**WHAT YOU NEED TO DO**
The result should be an exact copy of only the lines from the one with "This screenshot has height=376, width=613." through the last line of the data below, with pictures omitted.

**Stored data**
Content starts

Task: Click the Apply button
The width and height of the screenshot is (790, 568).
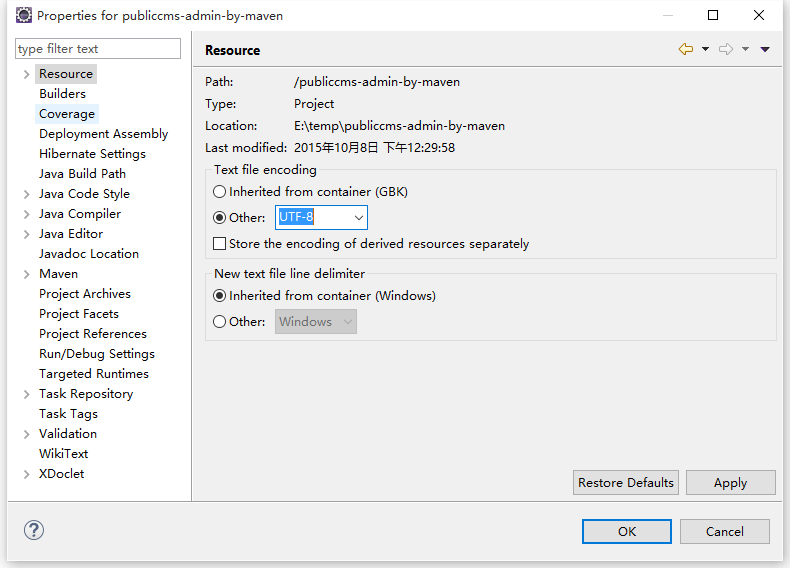Action: 730,482
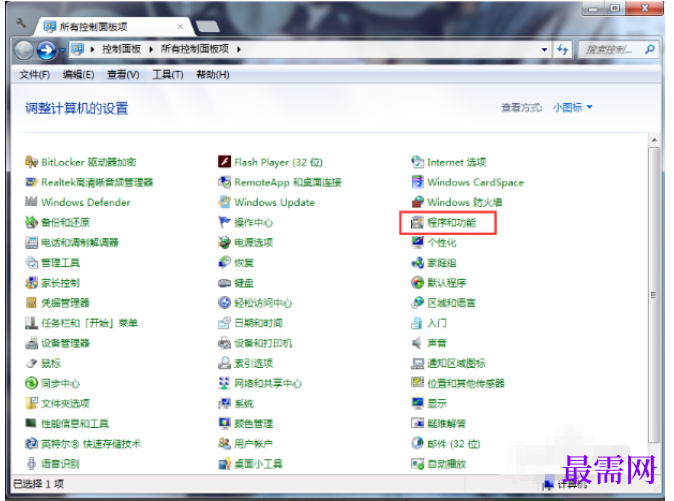Open the 设备和打印机 icon
This screenshot has width=674, height=501.
(x=224, y=343)
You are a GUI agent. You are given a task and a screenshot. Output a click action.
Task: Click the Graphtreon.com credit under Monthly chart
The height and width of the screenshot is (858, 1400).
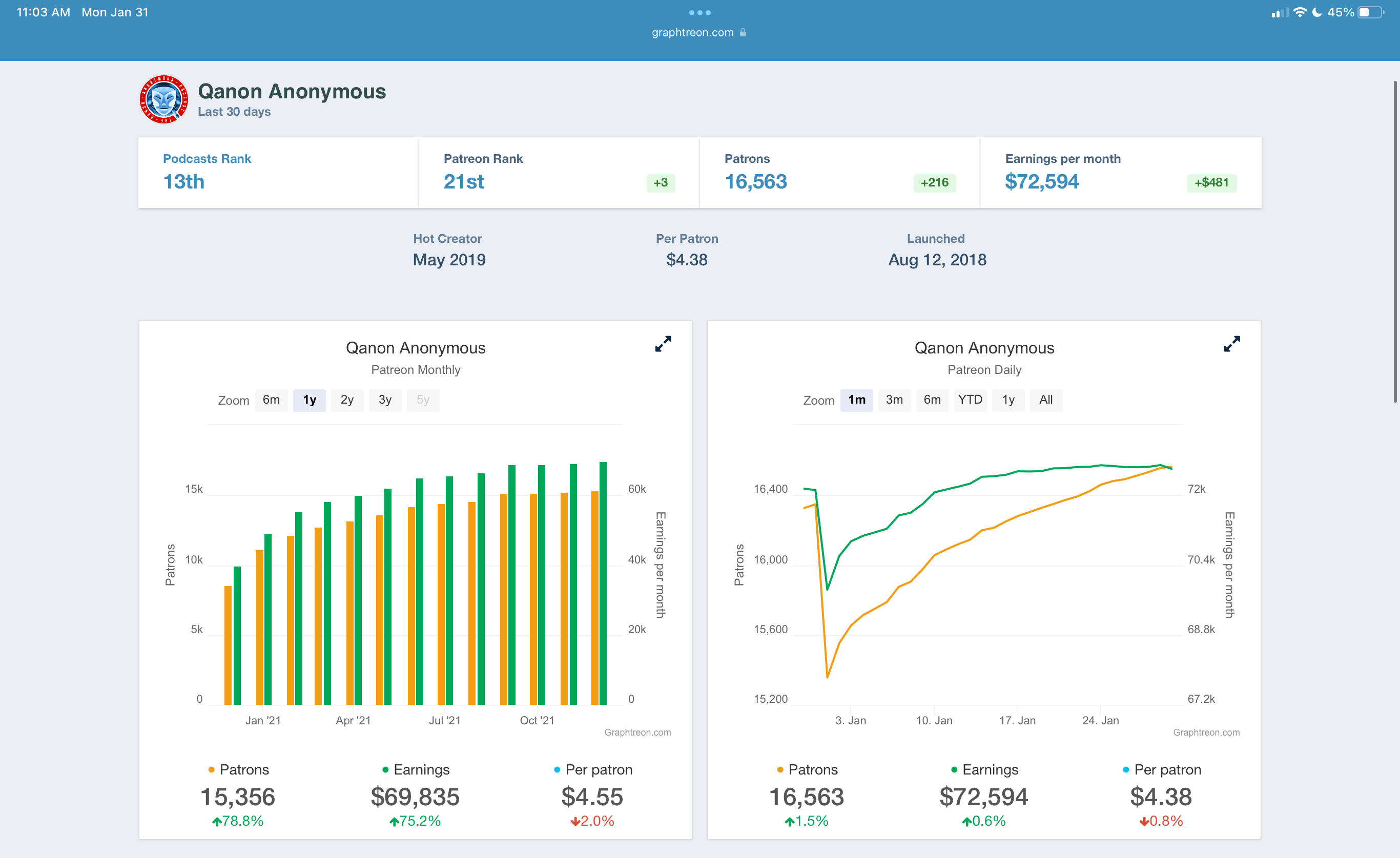[x=637, y=733]
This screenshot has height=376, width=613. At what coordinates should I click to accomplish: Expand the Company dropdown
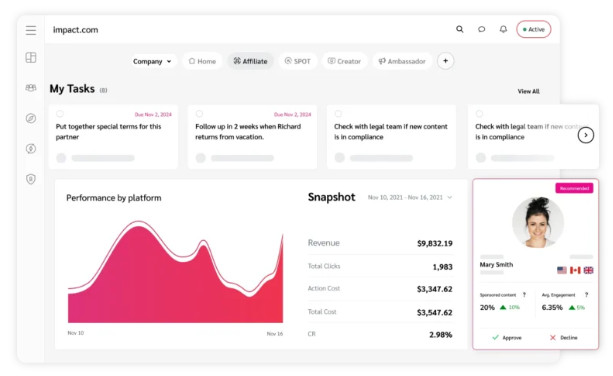click(152, 61)
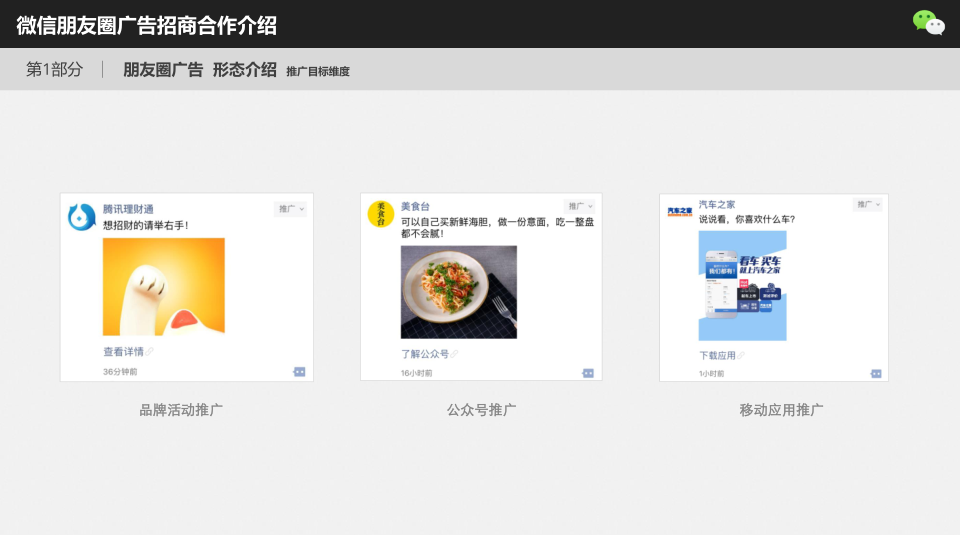This screenshot has height=535, width=960.
Task: Click the 了解公众号 link
Action: (425, 354)
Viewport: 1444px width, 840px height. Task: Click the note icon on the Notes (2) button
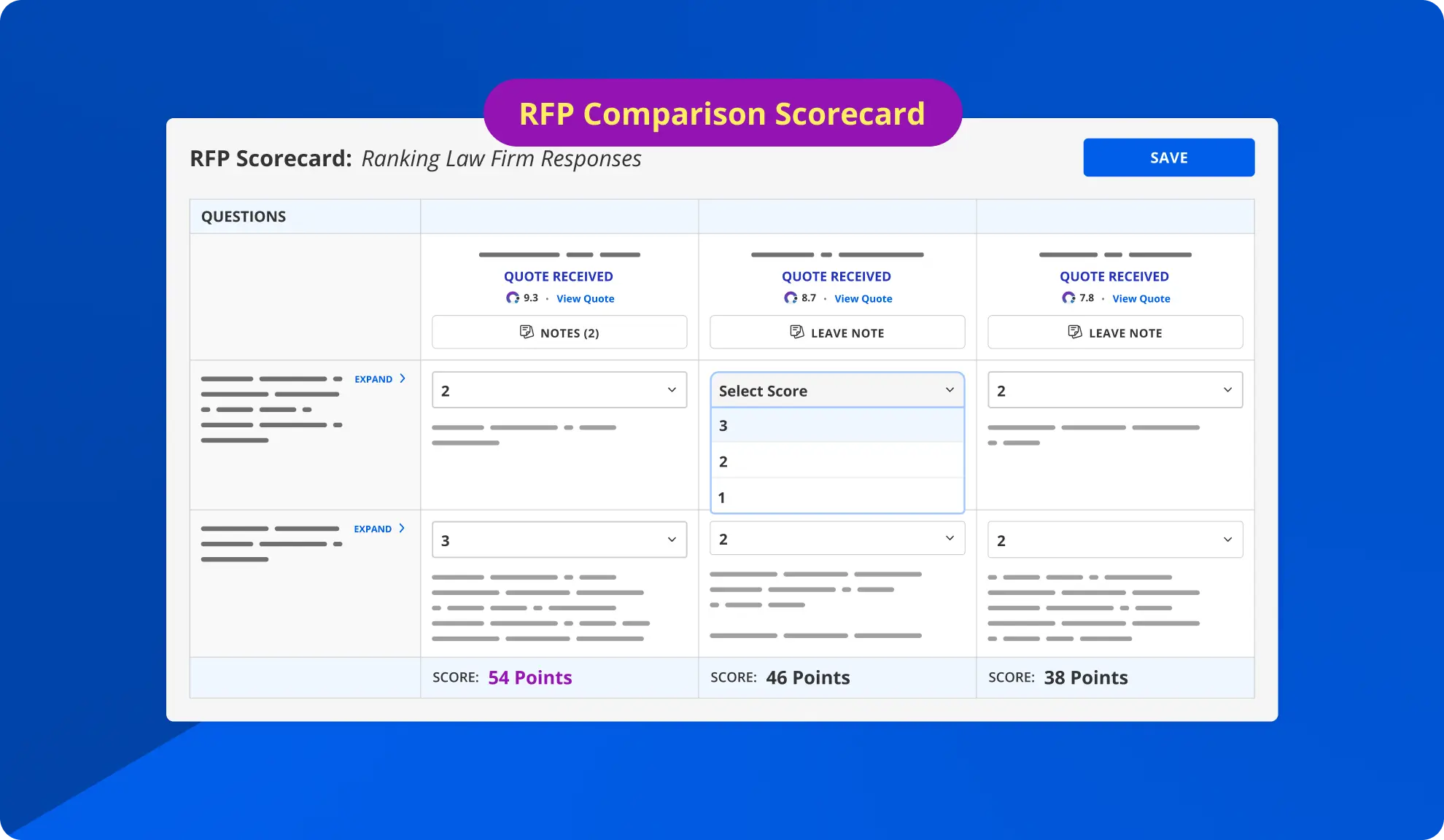527,332
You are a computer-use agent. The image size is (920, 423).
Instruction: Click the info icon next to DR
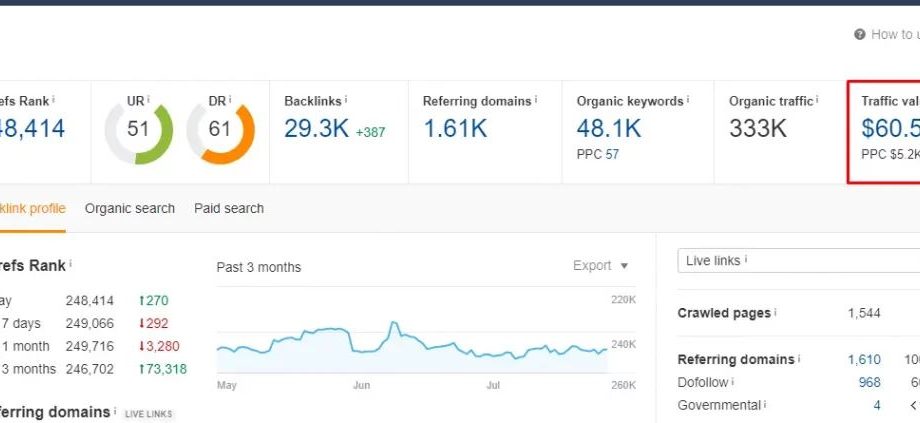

Content ends

**ANSWER**
This screenshot has height=376, width=613. At what coordinates should I click to accomplish: Expand the Company dropdown
click(152, 61)
This screenshot has height=535, width=960.
Task: Click the 了解公众号 link
Action: (425, 354)
Viewport: 1444px width, 840px height. Task: Click the note icon on the Notes (2) button
527,332
You are a computer-use agent. The image size is (920, 423).
Instruction: Click the info icon next to DR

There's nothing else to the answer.